(What the task asks)
In the post below about retinal implants, which company no longer makes the devices?
··· Provided text ···
In the Dark
Eliza Strickland and Mark Harris, writing at IEEE Spectrum, outline a trend I never would have thought possible. Hundreds of recipients of retinal implants will be “in the dark” after the company makes them goes out of business—an outcome expected imminently after layoffs at Second Sight, which no longer makes the devices. The story is horrifying.
These three patients, and more than 350 other blind people around the world with Second Sight’s implants in their eyes, find themselves in a world in which the technology that transformed their lives is just another obsolete gadget. One technical hiccup, one broken wire, and they lose their artificial vision, possibly forever. To add injury to insult: A defunct Argus system in the eye could cause medical complications or interfere with procedures such as MRI scans, and it could be painful or expensive to remove.
For me, this is the story of the week. I am blind in my right eye and I always look at technological developments surrounding “bionic” eyes. The Six Million Dollar Man notwithstanding, medical technology has not advanced enough to reconnect the optic nerve so I quickly move on when the story is about “fixing” retinal blindness. Still, the ramifications of this is uncharted. Smart patients will start demanding rights to service, repair, and upgrade these kinds of implants and the technology has to become available when company’s go belly-up.
What do heart transplant or cochlear implant recipients do?
··· Dataset ···
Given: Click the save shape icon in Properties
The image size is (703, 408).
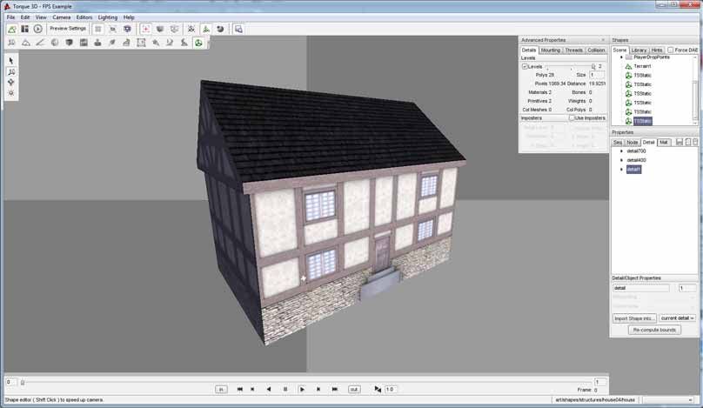Looking at the screenshot, I should tap(679, 142).
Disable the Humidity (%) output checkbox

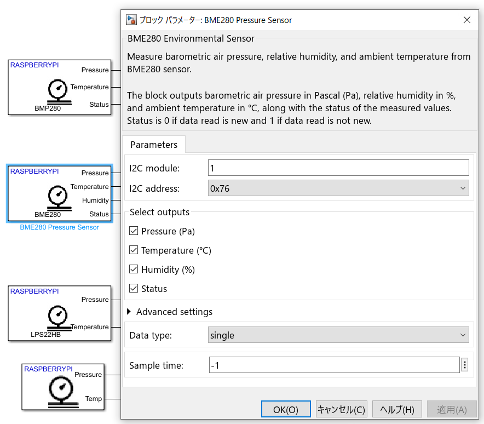tap(134, 270)
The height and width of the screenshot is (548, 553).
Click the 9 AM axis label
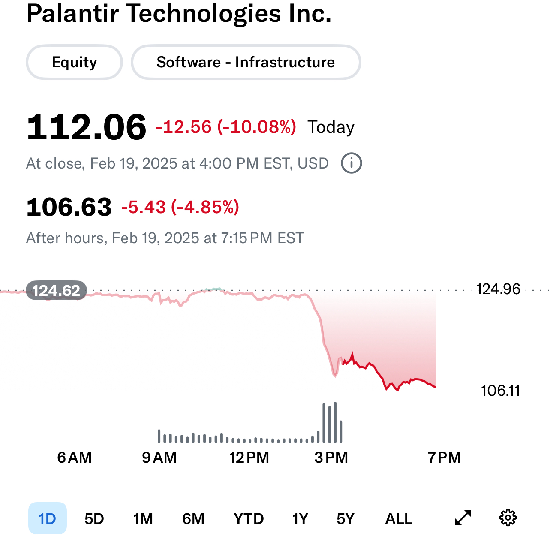click(x=159, y=458)
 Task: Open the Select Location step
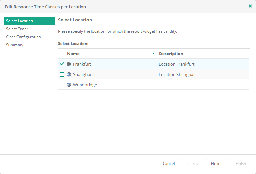click(x=20, y=21)
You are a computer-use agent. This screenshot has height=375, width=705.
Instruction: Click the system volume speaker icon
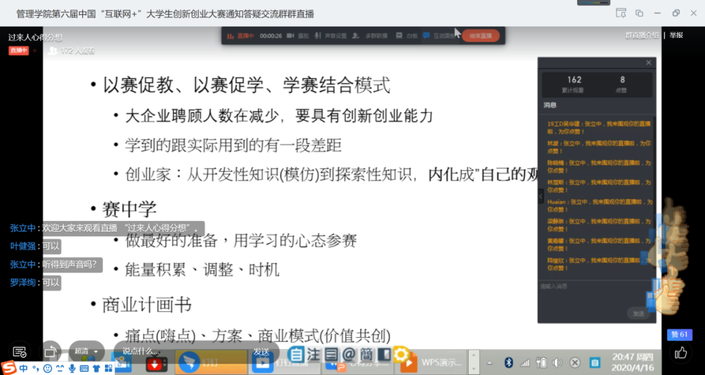click(x=557, y=362)
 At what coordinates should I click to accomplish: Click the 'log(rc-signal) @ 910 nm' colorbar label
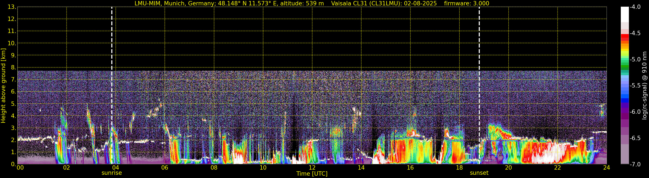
···
(Exercise output)
Second Sight no longer makes the retinal implants.